DENVER — At Bar 404 on South Broadway, business owners met Tuesday to raise concerns about crime, homelessness and the possibility of a safe injection site in the area.

“Everyone on both sides sort of agrees that the current status quo isn’t working,” said Luke Johnson, president of the Broadway Merchants Association.

Johnson and others are fed up with the status quo and rampant drug use on Broadway, which they say occurs in the alleys, on sidewalks and elsewhere.

“It’s everywhere and in broad daylight,” said Angel Macauley, owner of Femme Fatale. “I honestly don’t understand why it’s so obvious these days.”

“[Denver]is having a lot of the same problems that it was a few years ago, even though we’ve spent a tremendous amount of money,” Johnson said.

The city of Denver passed an ordinance paving the way for safe injection sites in 2018, but the state of Colorado has yet to approve it.

“Here’s the thing: No one has ever died in any of those places, and neither has Starbucks, Civic Center, and Broadway,” said Lisa Raville, executive director of the Harm Reduction Action Center at 8th and Lincoln. “We are in the worst overdose crisis we have ever experienced.

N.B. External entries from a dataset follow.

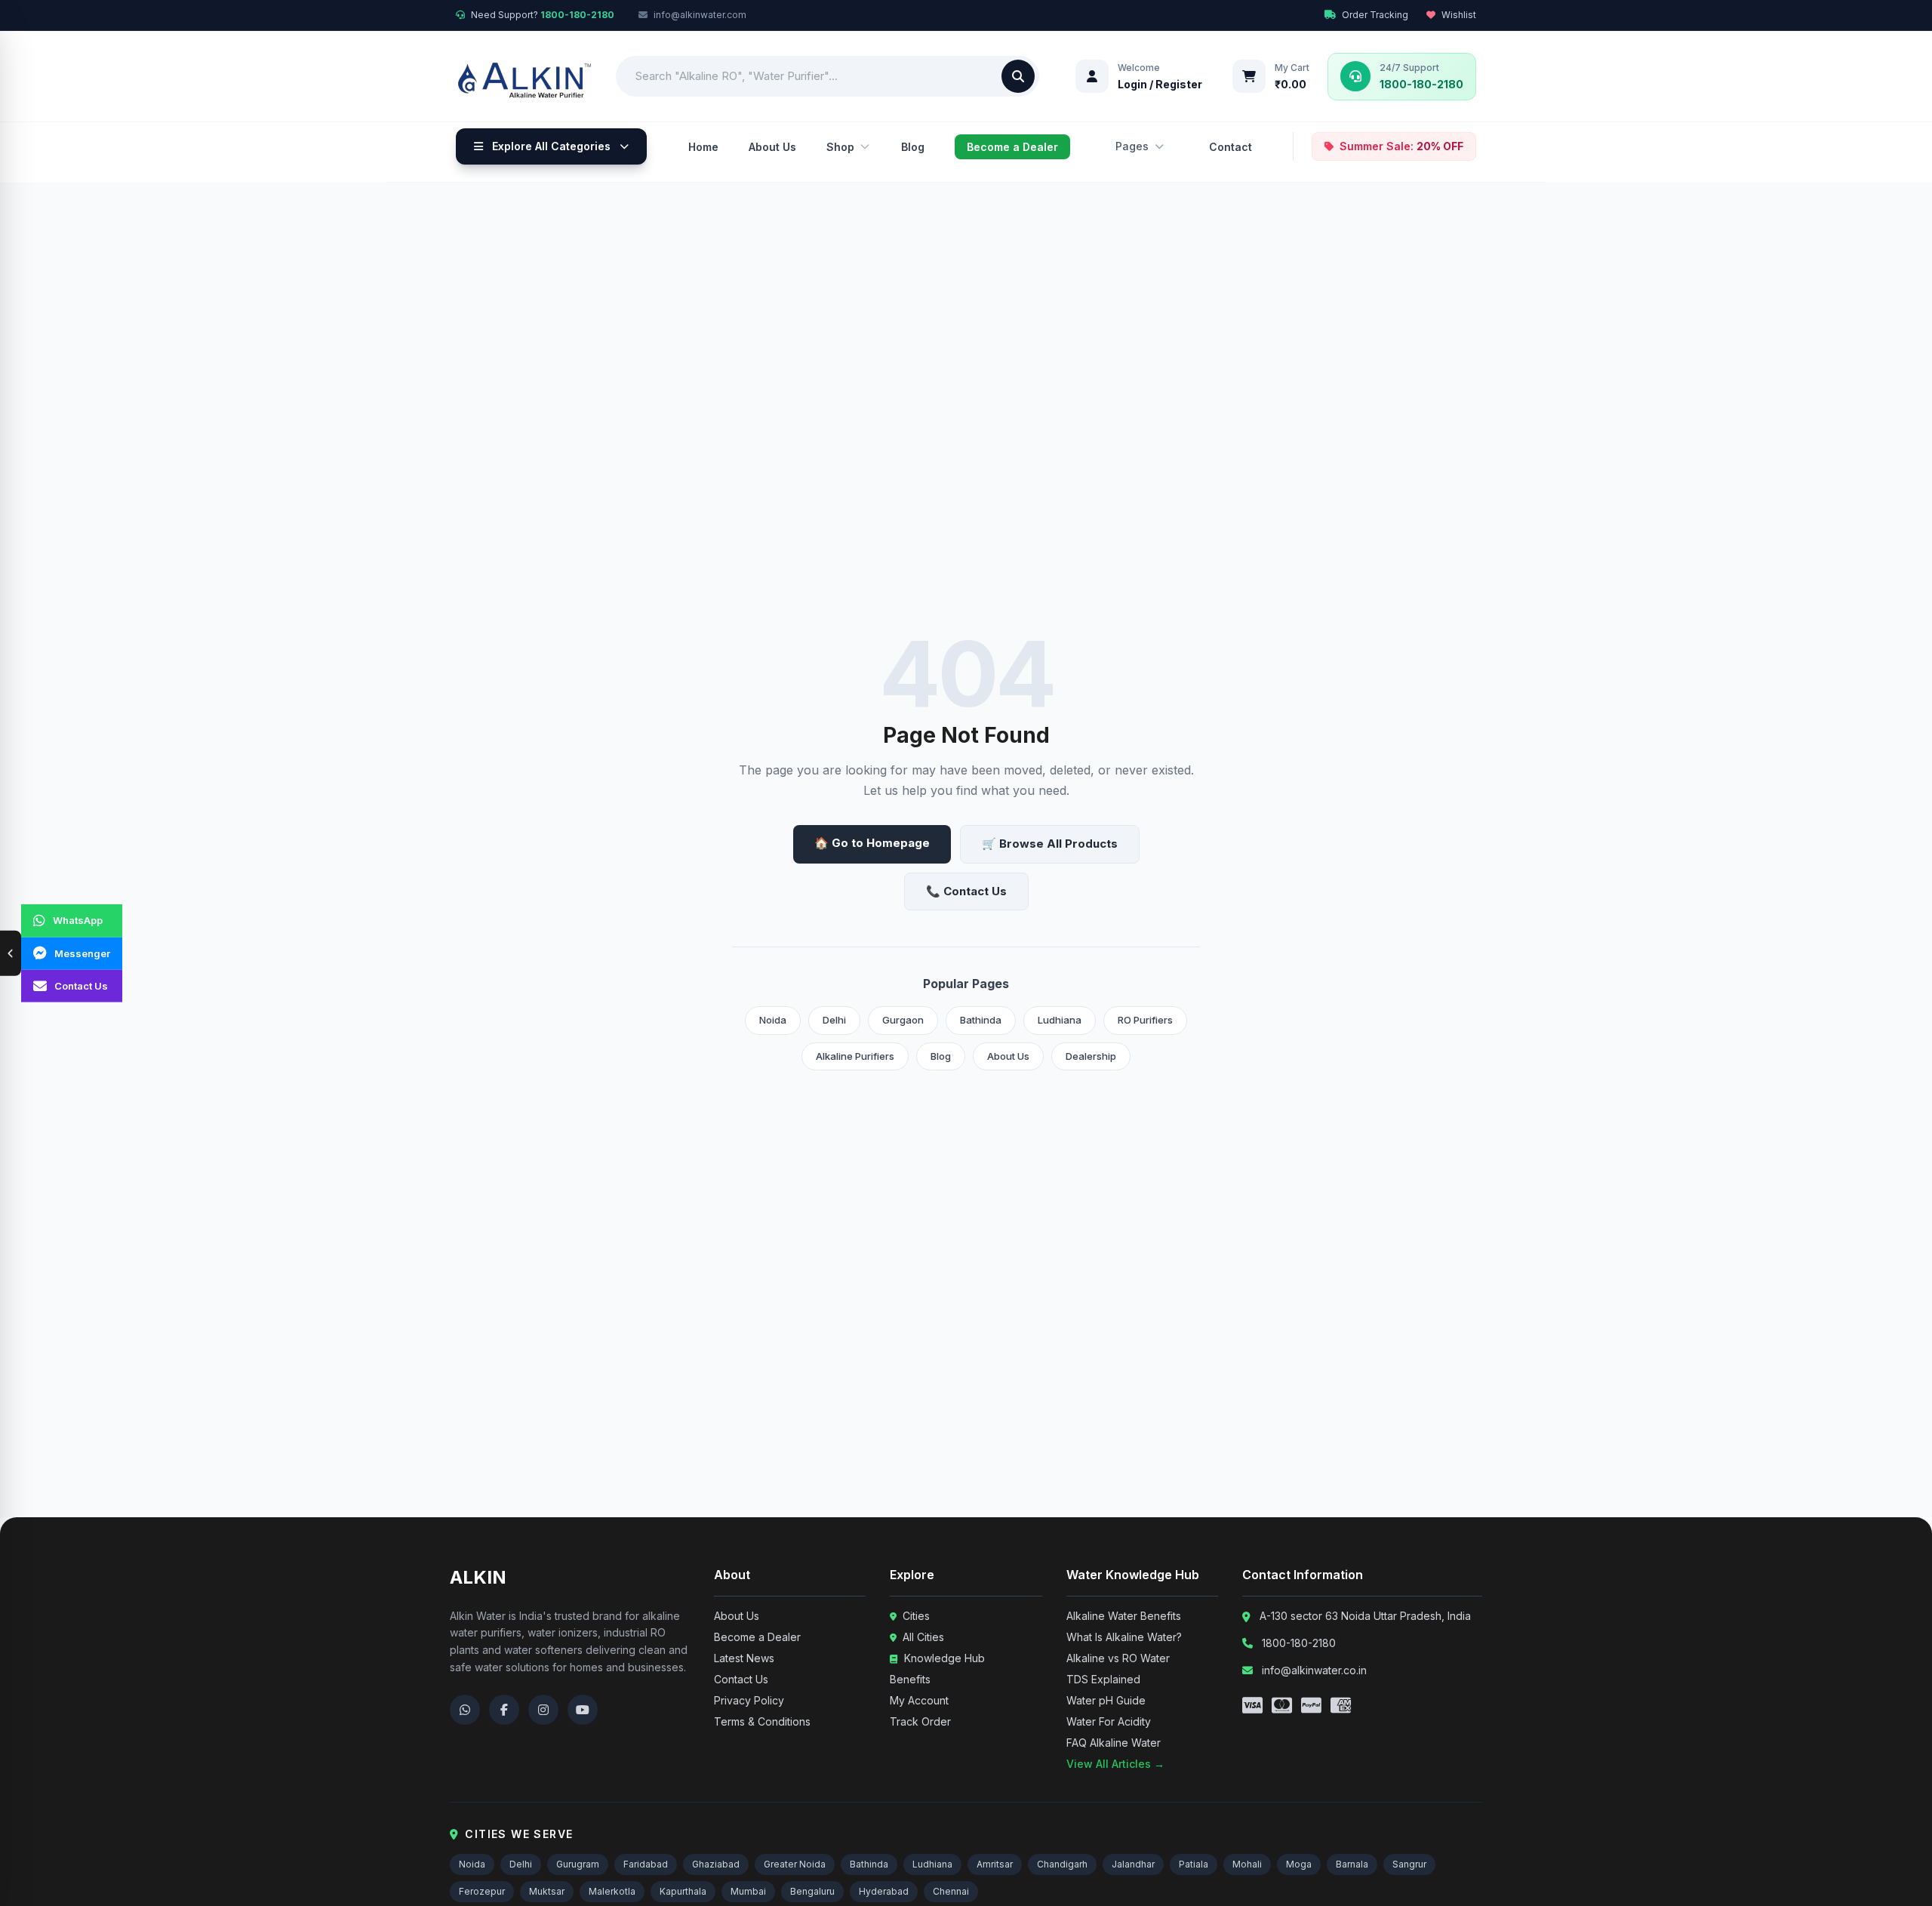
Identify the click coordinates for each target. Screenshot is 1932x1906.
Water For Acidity (1108, 1721)
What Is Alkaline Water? (1124, 1636)
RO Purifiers (1145, 1020)
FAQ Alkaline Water (1113, 1742)
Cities (915, 1615)
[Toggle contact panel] (10, 953)
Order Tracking (1375, 14)
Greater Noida (795, 1864)
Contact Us (741, 1679)
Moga (1299, 1864)
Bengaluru (812, 1891)
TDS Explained (1103, 1679)
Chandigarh (1062, 1864)
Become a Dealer (1012, 146)
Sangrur (1409, 1864)
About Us (772, 146)
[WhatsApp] (465, 1710)
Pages (1132, 146)
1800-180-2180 (1299, 1643)
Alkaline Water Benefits (1123, 1615)
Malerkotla (612, 1891)
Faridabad (645, 1864)
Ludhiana (1059, 1020)
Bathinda (980, 1020)
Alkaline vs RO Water (1118, 1658)
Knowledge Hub (943, 1658)
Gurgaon (903, 1020)
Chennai (951, 1891)
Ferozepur (482, 1891)
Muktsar (547, 1891)
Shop (840, 146)
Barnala (1352, 1864)
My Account (919, 1700)
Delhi (834, 1020)
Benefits (910, 1679)
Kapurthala (683, 1891)
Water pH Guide (1106, 1700)
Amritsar (995, 1864)
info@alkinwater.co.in (1314, 1670)
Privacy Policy (749, 1700)
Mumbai (748, 1891)
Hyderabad (884, 1891)
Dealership (1091, 1056)
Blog (912, 146)
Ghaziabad (716, 1864)
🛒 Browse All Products (1050, 843)
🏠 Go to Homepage (872, 843)
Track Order (920, 1721)
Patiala (1193, 1864)
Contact (1230, 146)
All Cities (922, 1636)
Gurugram (577, 1864)
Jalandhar (1133, 1864)
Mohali (1247, 1864)
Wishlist (1458, 14)
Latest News (744, 1658)
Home (703, 146)
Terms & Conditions (762, 1721)
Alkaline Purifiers (855, 1056)
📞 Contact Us (966, 891)
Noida (772, 1020)
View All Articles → (1115, 1763)
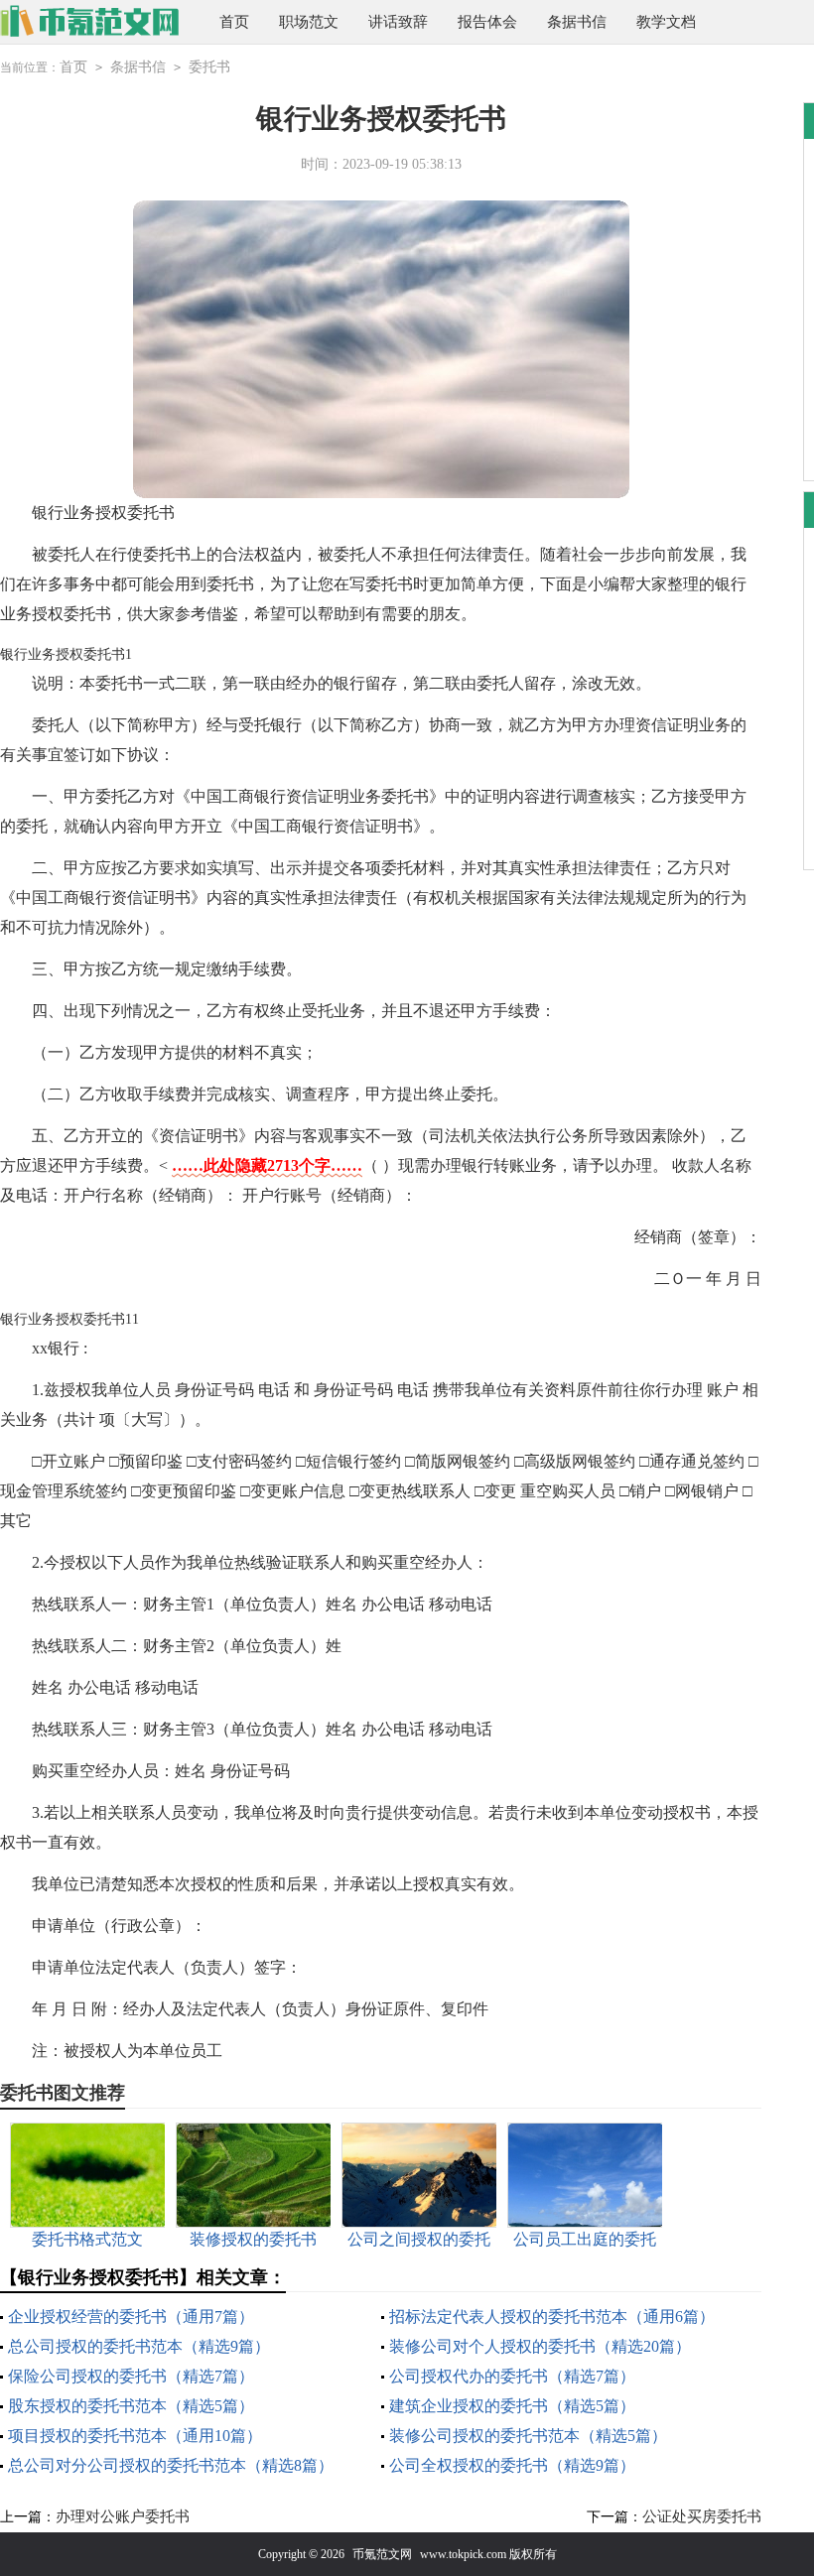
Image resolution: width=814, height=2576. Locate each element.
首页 (234, 22)
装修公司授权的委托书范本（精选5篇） (528, 2435)
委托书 (209, 67)
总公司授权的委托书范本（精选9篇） (139, 2346)
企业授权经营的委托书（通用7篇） (131, 2316)
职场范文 (309, 22)
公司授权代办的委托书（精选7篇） (512, 2376)
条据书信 (577, 22)
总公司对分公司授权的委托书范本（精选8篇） (171, 2465)
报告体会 (487, 22)
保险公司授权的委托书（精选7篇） (131, 2376)
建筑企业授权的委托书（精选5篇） (512, 2405)
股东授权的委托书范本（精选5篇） (131, 2405)
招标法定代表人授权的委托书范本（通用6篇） (552, 2316)
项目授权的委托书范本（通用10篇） (135, 2435)
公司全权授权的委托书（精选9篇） (512, 2465)
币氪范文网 (382, 2554)
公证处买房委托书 (701, 2516)
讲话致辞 (398, 22)
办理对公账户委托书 (123, 2516)
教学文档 (666, 22)
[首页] (90, 22)
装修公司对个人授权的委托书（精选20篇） (540, 2346)
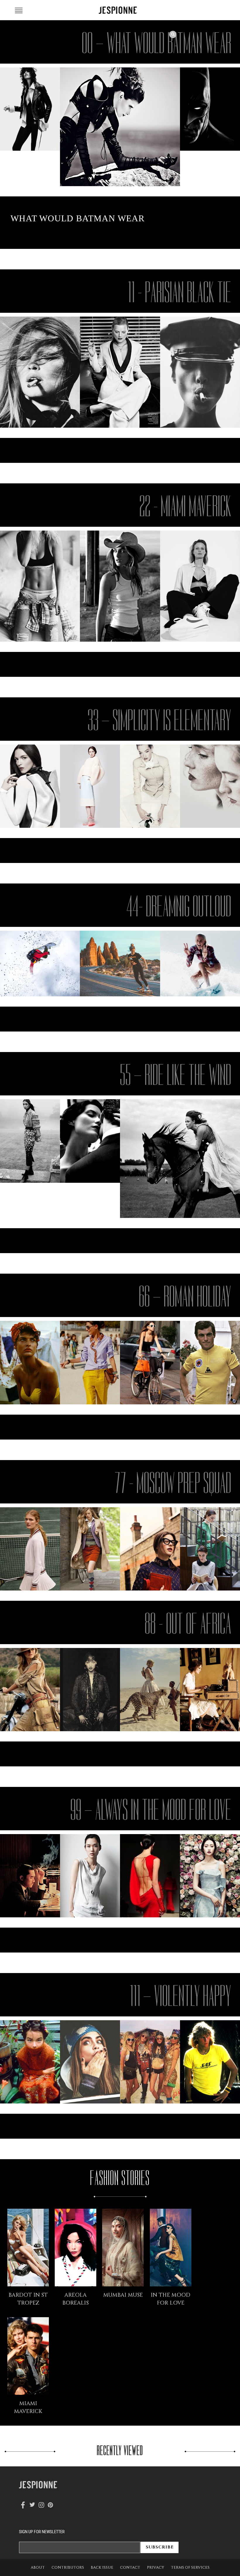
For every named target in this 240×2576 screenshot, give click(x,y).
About (38, 2567)
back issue (102, 2567)
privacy (155, 2567)
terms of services (190, 2567)
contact (130, 2567)
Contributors (68, 2567)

It’s a fentanyl overdose crisis and a multidrug overdose crisis.”

The Broadway Merchants Association looks at crime, homelessness and possible safe injection sites

Raville’s team has already built a model cabin showing what a safe injection site might look like.

She says her center would like to be Denver’s first safe injection site — or what she calls an overdose prevention center.

“The drugs are pre-sourced, which means they’re not bought or sold locally,” Raville said. “People were injecting themselves or smoking.”

Raville also says safe injection reduces the spread of HIV and hepatitis C.

“It reduces skin tissue infections; it encourages proper disposal,” Raville said. “This is currently happening in 16 countries in 150 locations over the past 30 years around the world.”

Macauley says it’s worth a try at this point.

“If you could offer something like that to these people, I don’t think it would be a big mess,” Macauley said. “Let’s try. Whatever can help – because they won’t go away.”

Johnson hesitates but says it’s time to do something.

“I think if you’re going to use taxpayer money just for drug use, I think that’s going to be a hard sell,” Johnson said. “But I think when it comes to people’s rehabilitation, I think that’s a different discussion.”